Врач приглашает сесть, начинается лекция. Это китайская натурфилософия — о двух началах, о твердом и мягком, мужском и женском, горячем и холодном, внутреннем и внешнем и так далее. Главный источник медицинского знания — книга, написанная в Китае более тысячи лет тому назад. Китайская медицина, по-видимому, не хочет знать ничего о медицине Запада. Зато врач, по его словам, окончил не только медицинский факультет японского университета, но и получил диплом университета Берлинского. Цепкими пальцами он хватает мою больную руку, сгибает в локте, разгибает, жмет, прислушивается, вглядывается в мое лицо…
— У вас это называется артритизм, а у нас — «рука старого человека», — таков его диагноз.
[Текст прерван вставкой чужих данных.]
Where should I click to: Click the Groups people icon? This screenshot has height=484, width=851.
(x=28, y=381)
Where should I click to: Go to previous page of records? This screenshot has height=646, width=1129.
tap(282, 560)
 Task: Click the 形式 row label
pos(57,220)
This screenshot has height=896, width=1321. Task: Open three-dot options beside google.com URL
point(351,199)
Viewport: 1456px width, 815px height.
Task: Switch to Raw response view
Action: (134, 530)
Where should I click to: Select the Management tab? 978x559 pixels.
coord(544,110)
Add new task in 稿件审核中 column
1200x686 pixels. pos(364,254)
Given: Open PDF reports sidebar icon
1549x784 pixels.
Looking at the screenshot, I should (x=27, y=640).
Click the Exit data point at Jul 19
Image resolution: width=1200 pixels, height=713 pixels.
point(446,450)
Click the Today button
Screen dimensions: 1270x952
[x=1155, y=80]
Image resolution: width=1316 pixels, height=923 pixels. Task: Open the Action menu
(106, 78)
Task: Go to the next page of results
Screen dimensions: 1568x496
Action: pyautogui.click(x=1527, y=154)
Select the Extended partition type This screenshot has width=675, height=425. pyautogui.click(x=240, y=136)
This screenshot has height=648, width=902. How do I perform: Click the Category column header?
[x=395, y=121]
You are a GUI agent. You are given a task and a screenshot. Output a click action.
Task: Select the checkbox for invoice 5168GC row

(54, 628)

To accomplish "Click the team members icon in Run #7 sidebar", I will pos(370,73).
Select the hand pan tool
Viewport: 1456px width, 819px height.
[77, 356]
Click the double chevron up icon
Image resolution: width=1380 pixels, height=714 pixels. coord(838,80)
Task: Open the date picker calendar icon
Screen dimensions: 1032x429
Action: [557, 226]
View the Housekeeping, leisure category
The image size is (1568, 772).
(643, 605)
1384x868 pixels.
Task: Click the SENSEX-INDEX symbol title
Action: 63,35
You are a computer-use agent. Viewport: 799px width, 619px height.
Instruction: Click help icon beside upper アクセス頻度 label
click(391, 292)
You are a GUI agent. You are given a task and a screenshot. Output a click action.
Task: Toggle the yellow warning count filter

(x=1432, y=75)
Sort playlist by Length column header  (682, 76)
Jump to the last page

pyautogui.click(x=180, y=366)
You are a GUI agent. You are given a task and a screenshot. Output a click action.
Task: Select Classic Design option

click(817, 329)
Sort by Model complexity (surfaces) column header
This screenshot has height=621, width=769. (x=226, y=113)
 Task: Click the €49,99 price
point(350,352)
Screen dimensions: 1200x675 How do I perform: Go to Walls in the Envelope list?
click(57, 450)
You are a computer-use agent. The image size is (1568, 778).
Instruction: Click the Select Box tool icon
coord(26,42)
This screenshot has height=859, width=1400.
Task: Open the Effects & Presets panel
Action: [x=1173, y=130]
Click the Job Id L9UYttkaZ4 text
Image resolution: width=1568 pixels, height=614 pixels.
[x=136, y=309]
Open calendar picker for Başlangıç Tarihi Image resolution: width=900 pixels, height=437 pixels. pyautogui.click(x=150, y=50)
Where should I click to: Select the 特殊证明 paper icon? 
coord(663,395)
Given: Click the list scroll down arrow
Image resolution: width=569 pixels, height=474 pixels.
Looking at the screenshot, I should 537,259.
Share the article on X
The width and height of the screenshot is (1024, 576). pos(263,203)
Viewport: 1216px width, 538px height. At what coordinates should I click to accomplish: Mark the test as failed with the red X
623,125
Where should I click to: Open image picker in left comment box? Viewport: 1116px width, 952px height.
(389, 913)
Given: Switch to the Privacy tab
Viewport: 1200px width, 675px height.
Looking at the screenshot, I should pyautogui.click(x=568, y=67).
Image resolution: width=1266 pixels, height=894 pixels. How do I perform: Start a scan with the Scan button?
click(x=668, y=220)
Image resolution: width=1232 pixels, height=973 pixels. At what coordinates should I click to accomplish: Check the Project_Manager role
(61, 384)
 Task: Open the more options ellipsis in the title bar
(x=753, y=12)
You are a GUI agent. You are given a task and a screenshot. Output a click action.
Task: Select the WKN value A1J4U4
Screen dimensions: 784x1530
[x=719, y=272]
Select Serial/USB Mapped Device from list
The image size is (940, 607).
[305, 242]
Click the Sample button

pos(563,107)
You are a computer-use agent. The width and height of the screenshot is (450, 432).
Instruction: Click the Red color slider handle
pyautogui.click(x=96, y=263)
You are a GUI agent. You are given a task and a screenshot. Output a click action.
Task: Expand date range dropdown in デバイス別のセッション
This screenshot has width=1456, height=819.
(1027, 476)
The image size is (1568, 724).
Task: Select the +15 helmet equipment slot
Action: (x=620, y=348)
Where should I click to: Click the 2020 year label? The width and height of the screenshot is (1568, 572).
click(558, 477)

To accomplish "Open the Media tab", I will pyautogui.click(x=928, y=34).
Он подходит к высокому буфету, в верхнем отделении которого девяносто шесть ящиков, выдвигает шесть или семь из них и начинает накладывать на квадратики бумаги, положенные вдоль буфетного выступа, какие-то кусочки, стебельки, угольки, корешки. Делает это быстро, ловко, очень точно. Потом звонит, являются две девушки и принимаются заворачивать лекарство.
— Каждый пакетик заваривайте стаканом кипятка и пейте в течение дня.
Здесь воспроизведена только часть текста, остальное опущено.